6/26/10
Yojimbo (1961)
Yojimbo (用心棒) is a 1961 jidaigeki (period drama) film directed by Akira Kurosawa. It tells the story of a ronin (masterless samurai), portrayed by Toshirō Mifune, who arrives in a small town where competing crime lords make their money from gambling. The ronin convinces each crime lord to hire him as protection from the other. By careful maneuvering and the use of his sword, he brings peace, but only by encouraging both sides to wipe each other out in bloody battles. The title of the film translates as "bodyguard". The ronin calls himself Kuwabatake Sanjuro (meaning "Mulberry Field thirty-year-old"), which he seems to make up while looking at a mulberry field by the town. Thus, the film can be viewed as an early example of the "Man with No Name" concept (which previously appears in a number of novels, including Dashiell Hammett's Red Harvest.
6/24/10
The Samsara
Indian born filmmaker Pan Nalin makes his directorial debut with this sensual, elegant look at sex and spirituality. Tashi (Shawn Ku) is a gifted young monk who is just completing three years of solitary mediation in the mountains.
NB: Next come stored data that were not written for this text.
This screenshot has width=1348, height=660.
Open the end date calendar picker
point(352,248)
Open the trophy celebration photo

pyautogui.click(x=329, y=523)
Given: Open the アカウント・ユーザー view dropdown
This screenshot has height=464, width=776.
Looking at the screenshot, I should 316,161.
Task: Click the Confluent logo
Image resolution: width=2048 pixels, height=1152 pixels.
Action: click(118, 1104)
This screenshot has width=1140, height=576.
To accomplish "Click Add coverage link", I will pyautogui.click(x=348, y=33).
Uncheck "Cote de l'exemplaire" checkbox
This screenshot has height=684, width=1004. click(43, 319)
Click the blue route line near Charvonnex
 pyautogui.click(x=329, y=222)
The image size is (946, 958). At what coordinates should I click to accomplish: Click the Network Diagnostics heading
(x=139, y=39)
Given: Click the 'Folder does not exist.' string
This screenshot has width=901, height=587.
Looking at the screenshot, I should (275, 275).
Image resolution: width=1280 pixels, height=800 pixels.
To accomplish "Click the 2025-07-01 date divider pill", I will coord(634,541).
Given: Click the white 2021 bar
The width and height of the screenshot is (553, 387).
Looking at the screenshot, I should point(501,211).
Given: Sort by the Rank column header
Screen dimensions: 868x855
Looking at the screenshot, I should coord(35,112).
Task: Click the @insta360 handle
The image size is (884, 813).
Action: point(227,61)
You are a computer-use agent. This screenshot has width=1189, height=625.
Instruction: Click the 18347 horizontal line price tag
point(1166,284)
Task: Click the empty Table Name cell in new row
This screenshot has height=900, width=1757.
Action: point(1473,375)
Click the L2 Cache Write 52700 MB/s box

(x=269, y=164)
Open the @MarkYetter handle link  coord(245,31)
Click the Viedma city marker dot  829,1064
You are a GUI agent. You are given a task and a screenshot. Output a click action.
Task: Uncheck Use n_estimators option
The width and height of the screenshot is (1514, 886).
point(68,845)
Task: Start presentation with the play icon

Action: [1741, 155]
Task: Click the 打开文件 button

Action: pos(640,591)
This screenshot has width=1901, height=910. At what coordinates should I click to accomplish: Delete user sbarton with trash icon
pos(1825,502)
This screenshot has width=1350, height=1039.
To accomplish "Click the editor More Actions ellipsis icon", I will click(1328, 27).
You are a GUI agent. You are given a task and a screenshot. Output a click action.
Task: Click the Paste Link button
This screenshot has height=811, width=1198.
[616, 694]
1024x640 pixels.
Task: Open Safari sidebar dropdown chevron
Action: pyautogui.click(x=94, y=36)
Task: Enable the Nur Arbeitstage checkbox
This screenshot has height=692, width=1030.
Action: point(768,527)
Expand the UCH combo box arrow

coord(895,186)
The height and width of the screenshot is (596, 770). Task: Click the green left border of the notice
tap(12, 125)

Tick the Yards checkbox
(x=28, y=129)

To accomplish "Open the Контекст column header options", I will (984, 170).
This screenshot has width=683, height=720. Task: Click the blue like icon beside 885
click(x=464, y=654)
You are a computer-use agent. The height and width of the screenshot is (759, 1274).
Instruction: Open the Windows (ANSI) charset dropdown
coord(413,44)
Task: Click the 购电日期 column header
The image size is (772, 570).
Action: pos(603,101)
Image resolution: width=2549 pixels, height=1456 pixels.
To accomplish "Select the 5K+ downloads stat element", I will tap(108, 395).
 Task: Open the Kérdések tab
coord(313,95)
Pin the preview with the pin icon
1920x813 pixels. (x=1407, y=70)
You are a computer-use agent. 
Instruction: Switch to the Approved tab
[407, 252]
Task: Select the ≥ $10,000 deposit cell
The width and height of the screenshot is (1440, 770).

Sporting long hair and a scraggly beard, Tashi is roused out of his deep mediation and brought back to his monastery by his fellow monks. There he rests up to recover his strength, returning to the usual rigors of monastic life. Though he is highly revered for having attained a profound level of enlightenment, Tashi is surprised to discover the sudden awakening of his own sex drive. While blessing the annual crop, he encounters beautiful peasant girl Pema (Christy Chung) and immediately he falls in love. Arguing that to properly renounce the world he would have to experience it first, he leaves his order and eventually marries Pema. This film was screened at the 2001 Toronto Film Festival.
Le Dernier Combat
Unusual because it has no spoken dialogue, Dernier Combat effectively chronicles the fate of a handful of people after a worldwide disaster has left the planet desolate and bleak and the people physically unable to speak. A young man (Pierre Jolivet) longs for female companionship and so he puts together a serviceable plane and flies to the remains of a city where survivors live in the ruined hulks of cars -- or wherever they can. The problem is that there are very few women to be found here as well. After the young man enters the city, he comes across an older doctor who has returned to his psychiatric clinic and is barricaded there, defending the clinic against the attacks of a violent barbarian intent on further destruction. This murderous aggressor is not only after the doctor but also a women who is hiding in the clinic -- and when the young man joins up with the doctor and sees the woman, his future takes a new course. Le Dernier Combat (also known as The Last Battle) was the first feature-length film by a 24-year-old Luc Besson (The Big Blue, La Femme Nikita, The Fifth Element). The film won two major prizes at the 1983 Avoriaz Science Fiction Film Festival, and collected more than 18 prizes at other international festivals -- though it was overlooked by France's Caesars and the U.S. Academy Awards.